● Actions to take:
(1) List every commenter username that appears in the supply chain discussion below.
(2) Continue the supply chain discussion below by writing what comes after its final line.

● Excerpt to read:

##########

I'd say that our supply chains are pretty resilient if toppling them takes every government in the world shutting down their economies and locking everyone in their houses for months, all at the same time.

Red_Leaves_Flyy|4 years ago

That is not what happened though. Oil kept flowing, remember the tankers with no where to port? Container ships kept chugging. Cargo planes and repurposed commercial crafts kept transporting. Factories kept cranking out widgets. Rampant consumerism definitely took a a pause which hurt the industries we all rely on to survive.

Industries need to reevaluate their resilience to disruption and plan for the unthinkable. The feeling of schadenfreude, as I recall the countless canaries enumerating the consequences of fragile supply chains that no one even vaguely understands, is sad and predictable.

imtringued|4 years ago

It was a good stress test. I think it will take natural disasters with permanent damage to the electric grid and internet infrastructure for it to be crippling.

gruez|4 years ago

> Maybe, just maybe we should take a long hard look at just how fragile and easy to topple all of our supply chains are, and actually do something to build in more resilience, to better weather adverse conditions.

hindsight is 20/20. just in time delivery help keeps food waste low, but before covid there were tons of articles lamenting how much food waste there was in america and how we needed to reduce it. I suspect a similar sentiment would exist for hundreds of square miles of valuable land put to non-productive use (warehouses) because we wanted to keep a bunch of inputs on hand just in case.

simorley|4 years ago

> Maybe, just maybe we should take a long hard look at just how fragile and easy to topple all of our supply chains are

A global pandemic hasn't taken out the supply chain. So I wouldn't say fragile.

##########

● The data:
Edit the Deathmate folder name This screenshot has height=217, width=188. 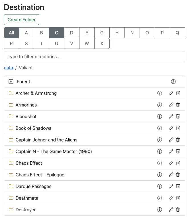tap(171, 198)
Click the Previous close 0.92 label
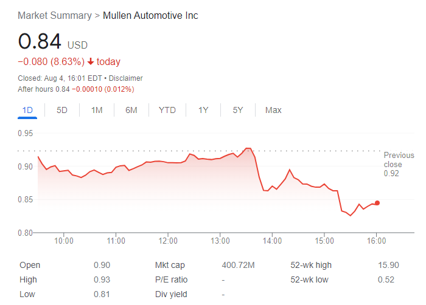Viewport: 426px width, 305px height. click(398, 164)
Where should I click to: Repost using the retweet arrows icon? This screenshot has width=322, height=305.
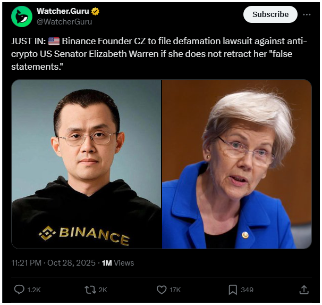point(90,290)
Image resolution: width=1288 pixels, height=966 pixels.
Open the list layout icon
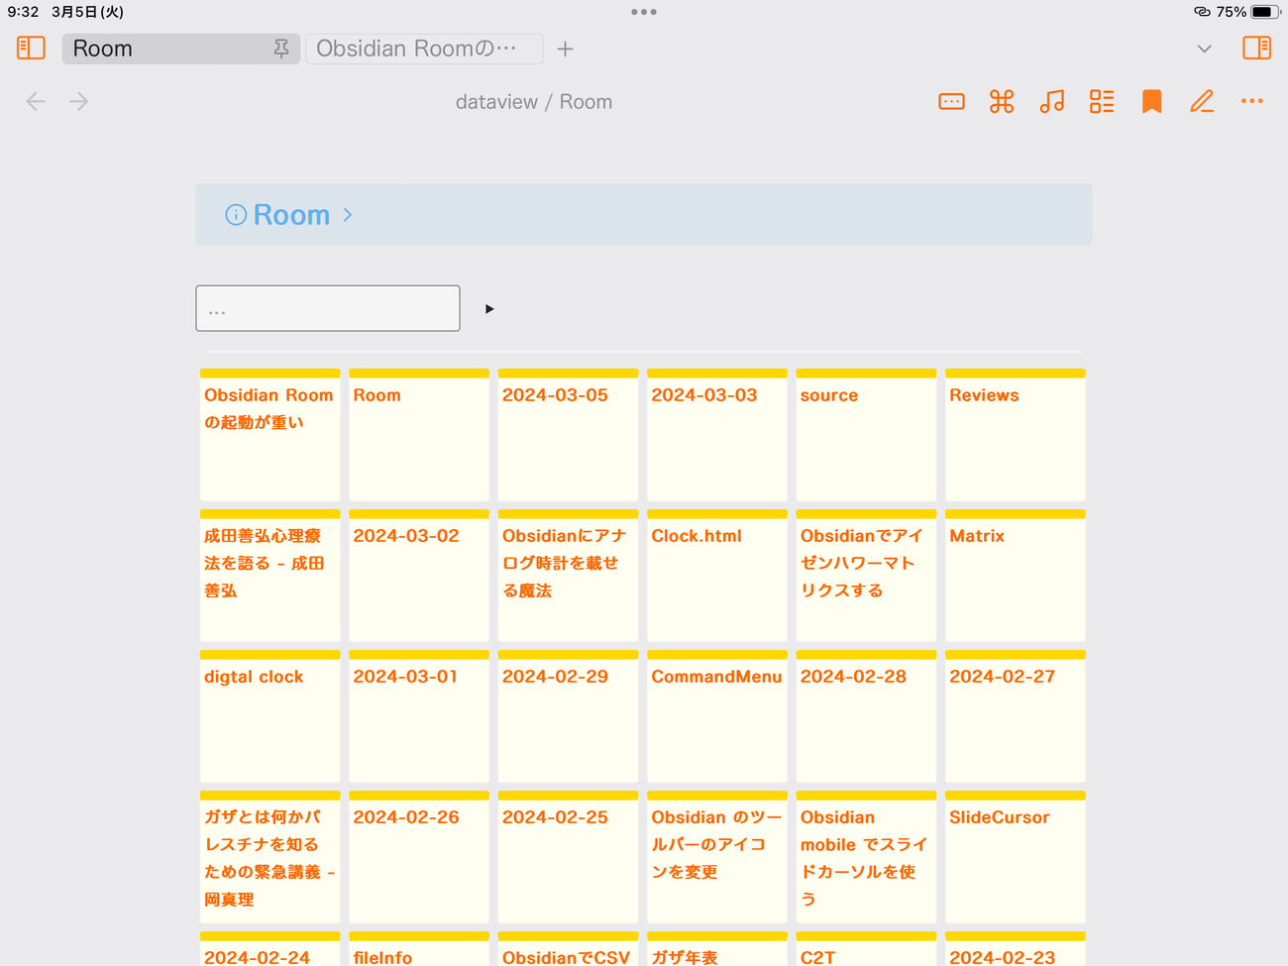click(1102, 101)
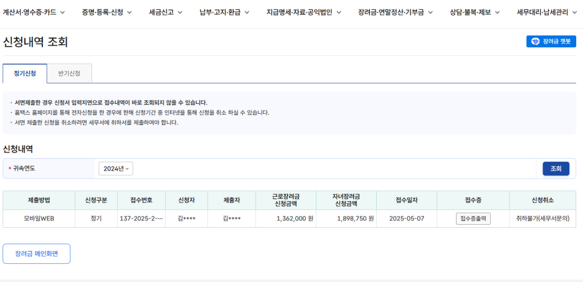Open the 증명·등록·신청 menu
This screenshot has width=583, height=282.
point(107,12)
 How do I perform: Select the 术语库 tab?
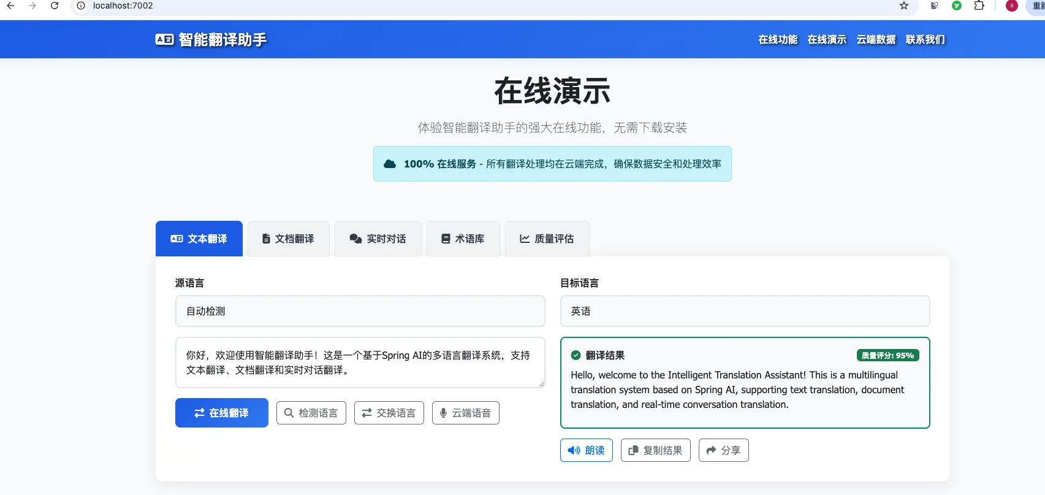(x=463, y=239)

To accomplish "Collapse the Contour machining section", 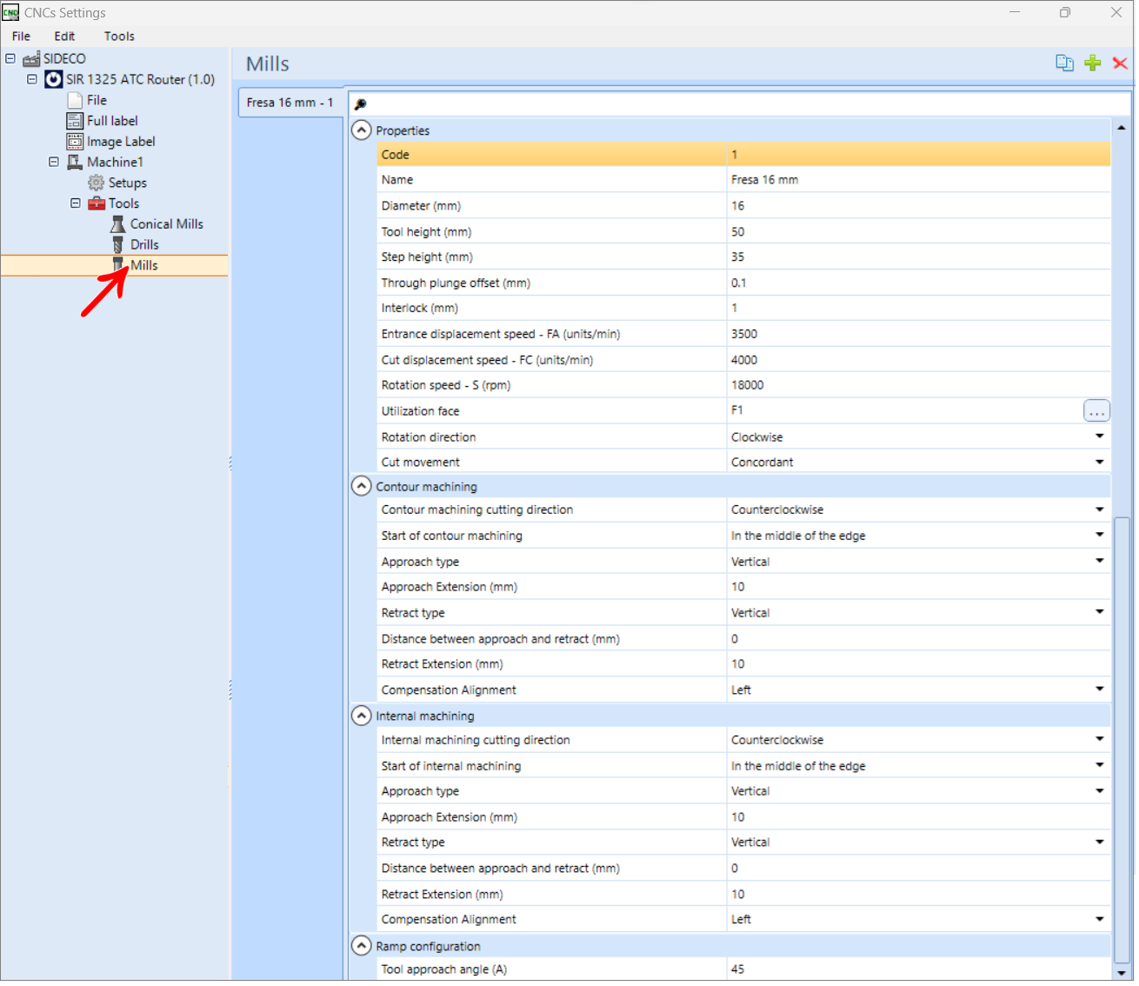I will click(x=361, y=486).
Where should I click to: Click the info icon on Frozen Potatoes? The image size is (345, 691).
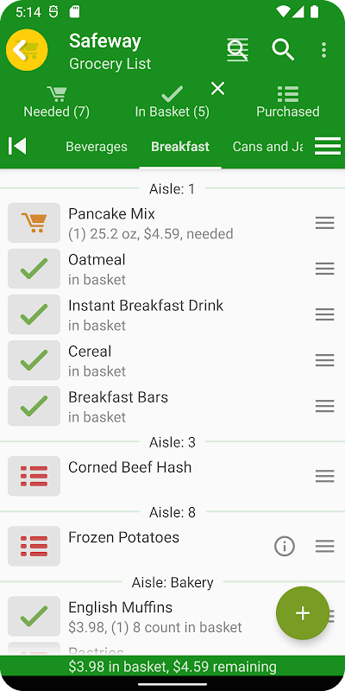tap(285, 547)
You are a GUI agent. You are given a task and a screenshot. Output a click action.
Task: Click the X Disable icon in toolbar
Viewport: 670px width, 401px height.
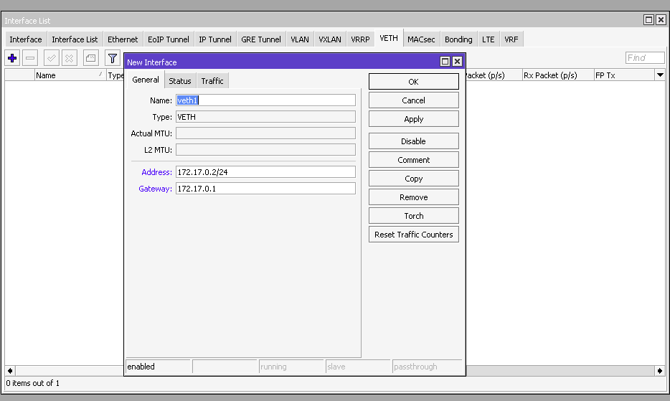point(70,58)
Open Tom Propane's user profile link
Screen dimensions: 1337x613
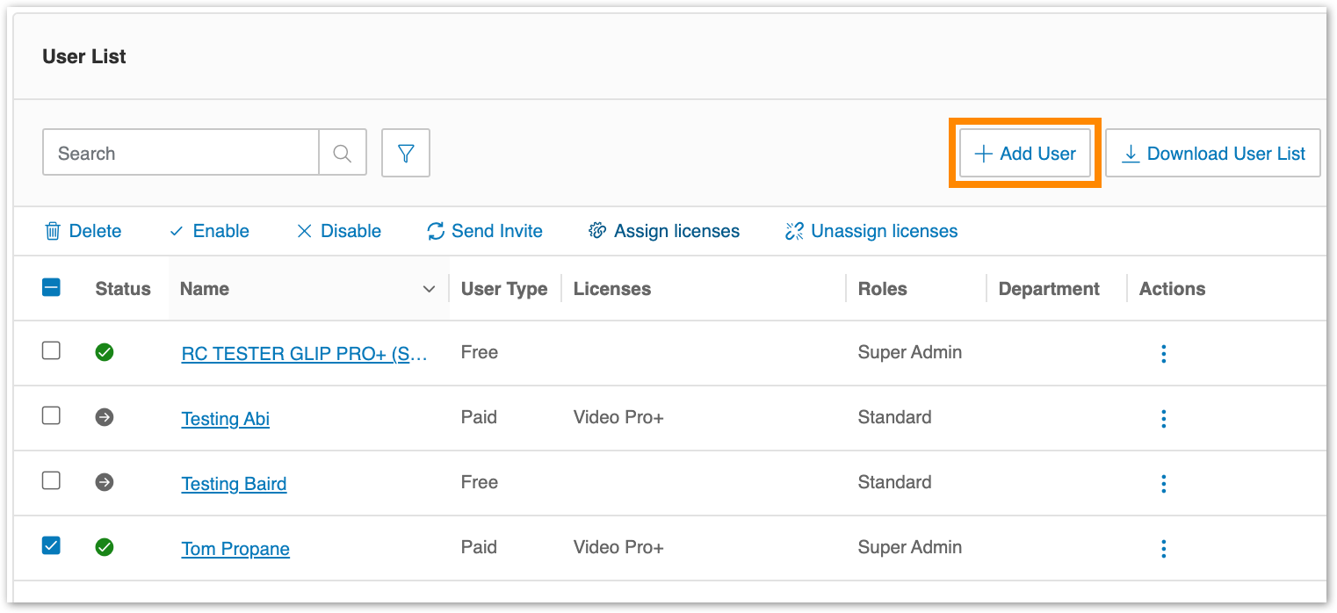[235, 548]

##########

● Answers for the exercise:
(1)
Red_Leaves_Flyy
imtringued
gruez
simorley

(2)
> With how the climate is changing, we are only going to see more and more instability and disturbances to production and shipping in the future, due to climate refugees and unrest.

Global warming is going to open up the northwest passage and the arctic trade routes which would cut shipping times by a huge percentage from asia to europe. It would be the greatest boon to world trade in human history.

> We've played a dangerous game of brinkmanship and now we're paying the price.

Seems like we are always on the brink of something. It's neverending and it's always wrong.

KozmoNau7|4 years ago

> Global warming is going to open up the northwest passage and the arctic trade routes which would cut shipping times by a huge percentage from asia to europe. It would be the greatest boon to world trade in human history.

Climate change is going to cause droughts and starvation for millions and millions of people, who are either going to die or desperately seek to migrate to the parts of the world that are less inhospitable.

An increase in potential global trade is a drop in the ocean against the instability that large scale climate migrations are going to cause, especially considering how hostile our governments and media have acted against immigrants for decades.